Poly limit and texture modeling, locos, wagons
#1
Posted 20 November 2015 - 03:14 AM
I want to create trains and some routes for OR.
I hear somewhere that OR can handle more polys than MSTS.
Generally speaking, what is the poly limit and texture for Locomotives, wagons, etc., in comparation to MSTS.
#2
Posted 20 November 2015 - 04:29 AM
The absolute maximum of polys and textures is open to discussion. If you browse these forums you will get an idea of the models that are possible. If you intend modeling, the time you have left for route building will be less. Both modeling and route building are very time consuming in their own right.
Welcome to ET.
Cheers Bazza.
#3
Posted 20 November 2015 - 05:03 AM
sergio, on 20 November 2015 - 03:14 AM, said:
I want to create trains and some routes for OR.
I hear somewhere that OR can handle pore polys than MSTS.
Generally speaking, what is the poly limit and texture for Locomotives, wagons, etc., in comparation to MSTS.

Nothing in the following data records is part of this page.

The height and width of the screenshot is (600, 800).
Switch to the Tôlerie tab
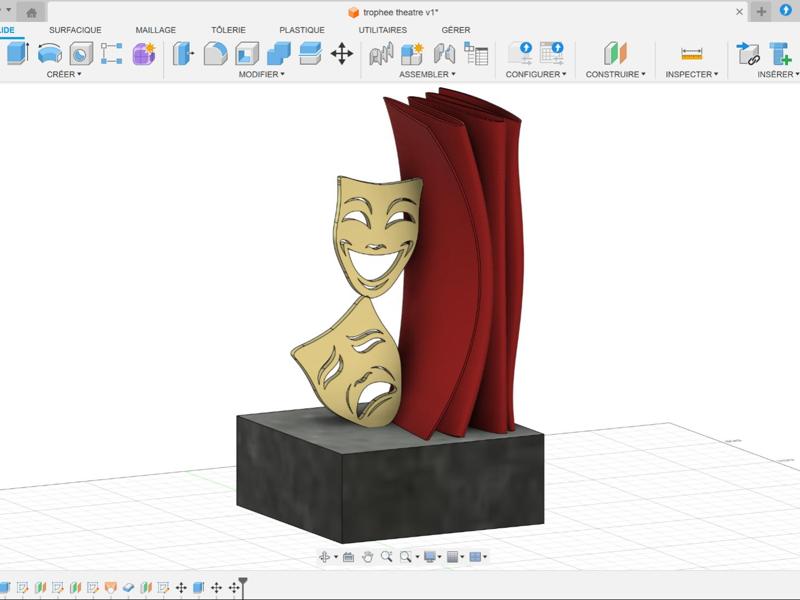click(x=228, y=30)
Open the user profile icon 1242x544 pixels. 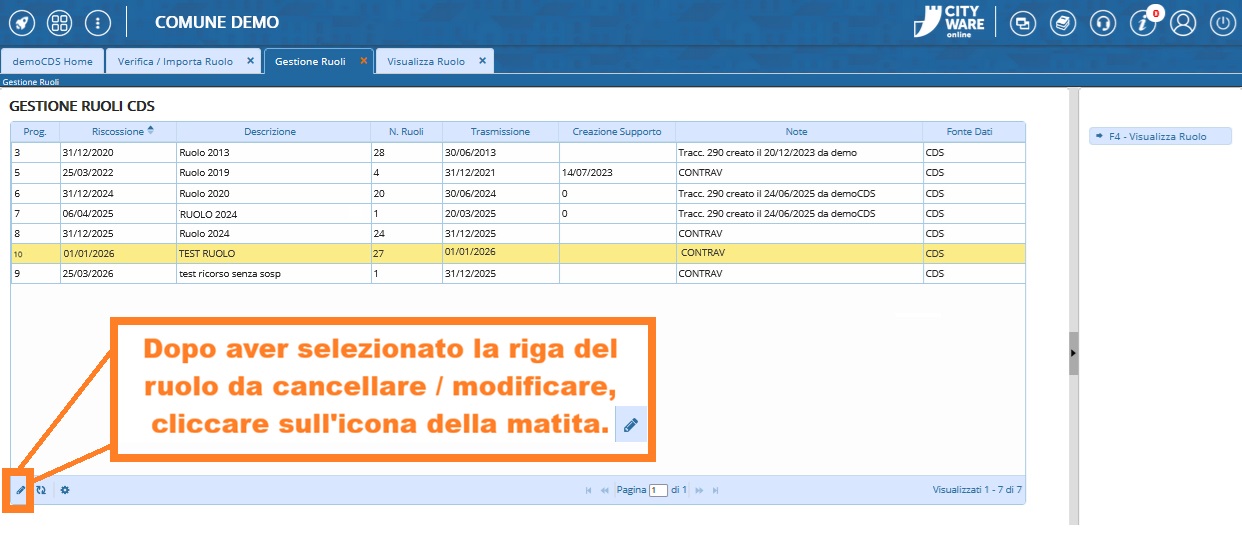[1183, 23]
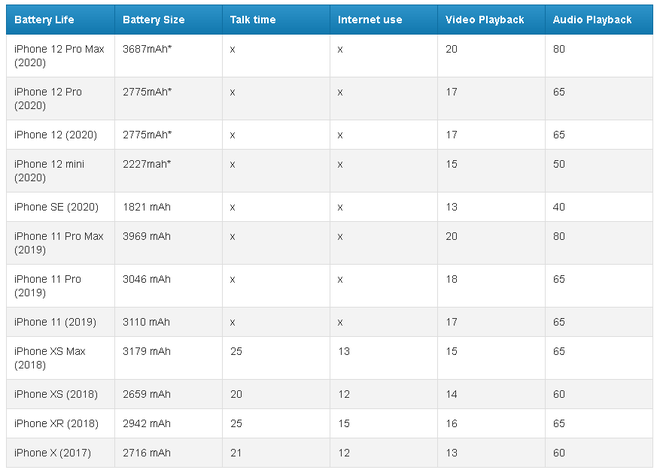Select the 2716 mAh battery size cell
Viewport: 660px width, 473px height.
click(x=147, y=453)
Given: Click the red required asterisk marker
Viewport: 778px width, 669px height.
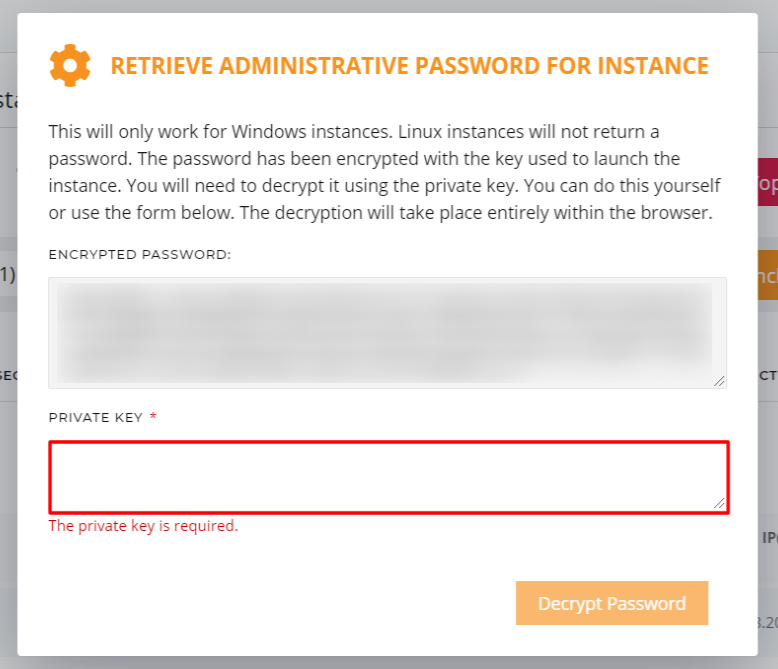Looking at the screenshot, I should point(153,416).
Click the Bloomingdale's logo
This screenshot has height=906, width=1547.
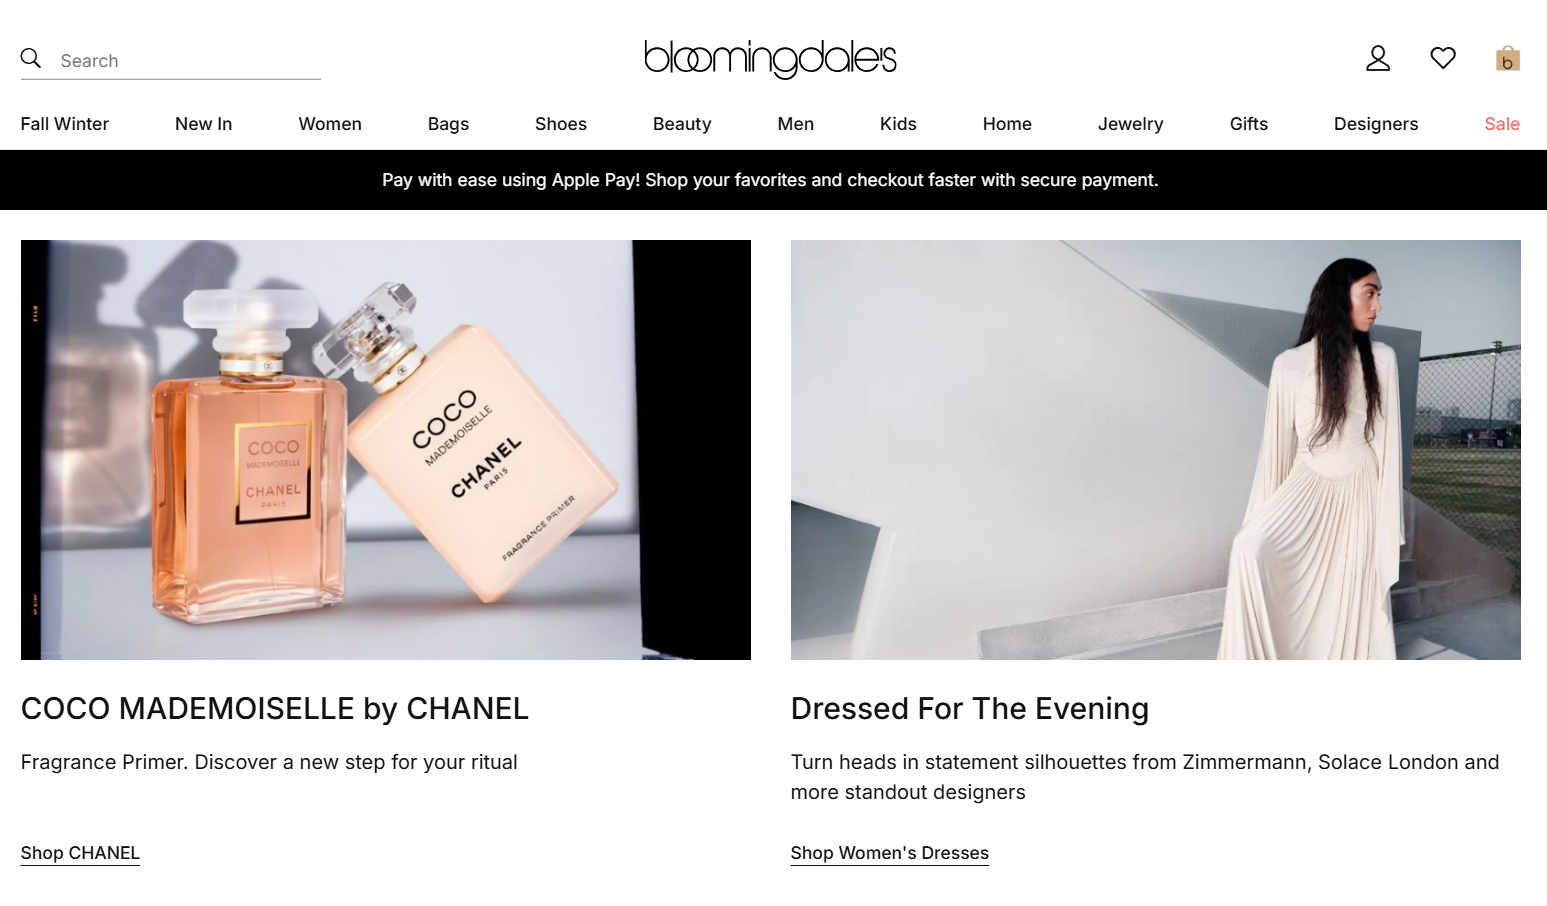click(x=770, y=59)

no limits, but that doesn't mean that you should use unnecessary polycounts and textures, as it's still makes the game run slower.
#4
Posted 20 November 2015 - 08:53 AM
The poly load comes mainly from the route, trees and so.
Regards.
#5
Posted 20 November 2015 - 09:46 AM
CB.
#6
Posted 20 November 2015 - 12:00 PM
wow, 100000 is a big margin for me, probably i will not go far away.
#7
Posted 20 November 2015 - 01:10 PM
There is a simple proxy for the amount of work OR is doing at any one moment -- in the f5 key sequence, on the last display look for "Primitives". The first number is the sum of how many Draw Calls are occuring per frame. A Draw Call is the action of passing data from the CPU to the graphics driver (and on to the GPU). Next, look at the Render Process Percentage. That number tell you how much of the CPU's available time per frame the work to perform those draw calls is taking. If the CPU percentage is 100% it's telling you that any additional Draw Calls will result in a lower frame rate.
For someone who makes models then you do need to understand what in your work is translated into draw calls -- the answer is (mostly) the number of textures. Count the textures and you have the minimum draw call count. However there are some features of models that will cause a texture to generate more Draw Calls: Any polys that are transparent, or have any form of shine or illumination and any polys that are part of a named part will all produce more Draw Calls.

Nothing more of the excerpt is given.